* PROBLEMS AND TASKS:
a. List the methods that the passage on titanium aluminides says were used to examine the Ti–45Al–5Nb–0.2B–0.2C and Ti–45Al–10Nb–0.2B–0.2C alloys.
b. Decide whether each statement agrees with the passage on titanium aluminides, answering yes or no and quoting the words that settle it: (i) Boron is described as a grain refiner. (ii) The α and β phases follow the Blackburn orientation relationship. (iii) The ductility of the newer generation alloys was raised to 2.7 pct by increasing the aluminium content.
c. Resume the passage on titanium aluminides, picking up after its last sentence.

Properties of γ-titanium aluminides (TiAl: L1₀ crystal structure) such as oxidation resistance, high specific strength, good creep properties make these alloys good candidates for application in gas turbine engines.^[1,2,3] However, low plasticity and poor fracture toughness are perceived to be the barrier for the application in the high-pressure turbine.^[4,5] By reducing the Al content a second phase with the structure of stoichiometric Ti₃Al (α₂: DO₁₉ crystal structure) forms, which facilitates plasticity by twin formation during deformation at the interfaces of γ and α₂ phase.^[6,7] The addition of a β-stabilizing element like Nb further enhances plasticity by stabilizing the softer, β or B2 phases. The ductility in the newer generation alloys has increased to 2.7 pct, which was attained by reducing aluminium and increasing the Nb content in the alloys.^[8,9] At high temperature, these alloys possess additional plasticity due to the formation of twin boundaries by phase transformation.^[10] Additionally, the strength and plasticity of these alloys can be enhanced by getting modulated features in the microstructure.^[11,12] The modulation in the microstructure was observed because of diffused boundary formation between the B2 and B19 structures.^[11,12] The identification of such phase equilibria in these alloys has an impact in identifying the microstructural stability and further their applications. The role of alloying elements on phase transformation provides an idea of morphological phase stability which could trigger the mechanical properties’ optimization.^[13,14,15]

However, the quest for enhancing ductility and a further improvement in high-temperature properties of TiAl-based alloys require identification of their microstructural stability.^[16,17] One of the methods of enhancing the morphological phase stability is by the change in the alloys’ chemistry.^[18,19,20] The ultimate success of these approaches will require a more detailed knowledge of high-temperature phase equilibria in complex Ti–A1–X alloys.^[15,17,21] The current study examines the effects of Nb, a known β isomorphous stabilizing element, on phase stability in a 45 at. pct Al TiA1 alloys.^[3,22,23] B is a known grain refiner^[3,24,25] and a Carbon (C) addition increases transformation temperature, creep resistance and can also stabilize the α phase.^[26,27] With increasing Nb content in the alloys, the β phase content in the melt increases during the solidification that leads to different microstructural features and morphologies at room temperature. It is known the α₂ and γ phase follows the Blackburn orientation relationship during the transformation,^[28,29] and the α and β obey a Burger’s orientation relationship.^[30,31]

Several studies have reported the effect of C and Nb on the phase transformation and oxidation resistance in γ-TiAl alloys.^[3,12] But the literature is scarce on the effect of elements on the microstructural stability as a function of the temperatures. In the present study, phase transformation temperatures and microstructural stability for Ti–45Al–5Nb–0.2B–0.2C and Ti–45Al–10Nb–0.2B–0.2C alloys were examined using DSC, thermal gravimetric analysis (TGA), and microstructural investigation.

* DATA SEGMENT:

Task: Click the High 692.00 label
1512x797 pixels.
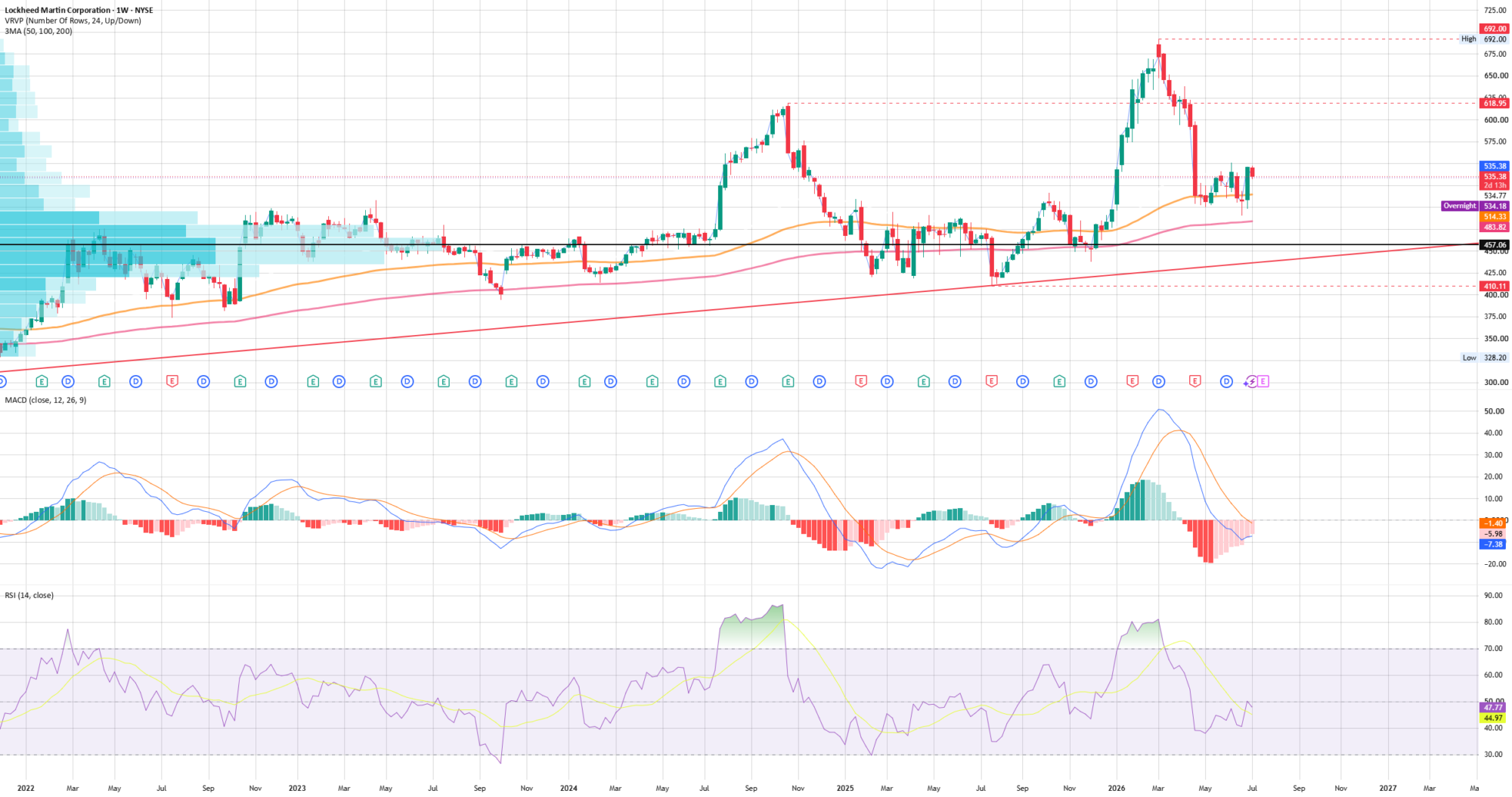Action: point(1484,39)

* OUTPUTS:
a.
DSC
Thermal gravimetric analysis (TGA)
Microstructural investigation

b.
(i) Yes: "B is a known grain refiner"
(ii) No: "the α and β obey a Burger’s orientation relationship"
(iii) No: "which was attained by reducing aluminium and increasing the Nb content in the alloys"

c.
2 Materials and Methodology

2.1 Alloys and Sample Preparation

Five times vacuum arc melted, cast and hot isostatically pressed (HIPed) materials with the compositions Ti–45Al–5Nb–0.2B–0.2C and Ti–45Al–10Nb–0.2C–0.2B (hereafter, it will be referred to as Ti-45-5 and Ti-45-10, respectively) were received from Defence Metallurgical Research Laboratory, Hyderabad (India). The alloy pancakes were given a Deltaglaze FB 412^® coating and HIPed at 1230 °C in an ASACO model No A650-09 hot isostatic press for four hours at a pressure of 120 MPa in an argon atmosphere.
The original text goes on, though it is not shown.